══ INPUT ROWS
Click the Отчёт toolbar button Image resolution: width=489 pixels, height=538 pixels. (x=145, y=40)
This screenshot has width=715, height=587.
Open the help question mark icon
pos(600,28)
════
══ INPUT ROWS
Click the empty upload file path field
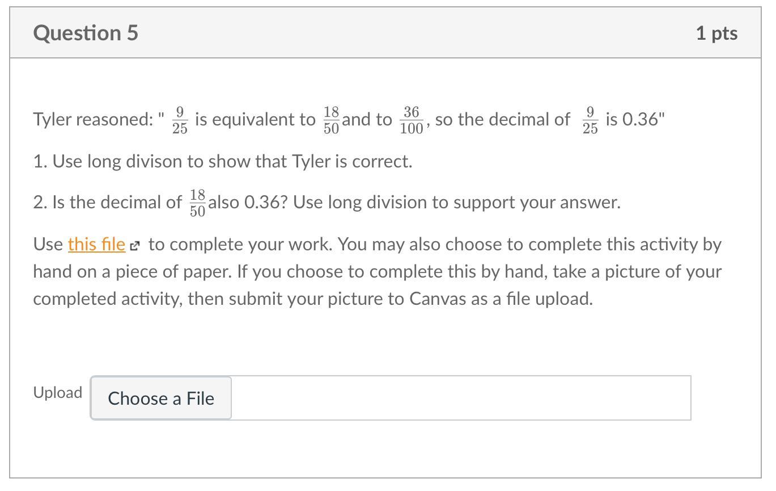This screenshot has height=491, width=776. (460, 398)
════
• WORK TO DO
Write the items from the line with "This screenshot has width=715, height=587." up to and including the line with "pos(600,28)" as a two-column CSV with headers text and answer. Give one row per item, with each value in its own quoted field and any line breaks changed to spaces.

• COMPLETE ANSWER
text,answer
"This screenshot has width=715, height=587. Open the help question mark icon","pos(600,28)"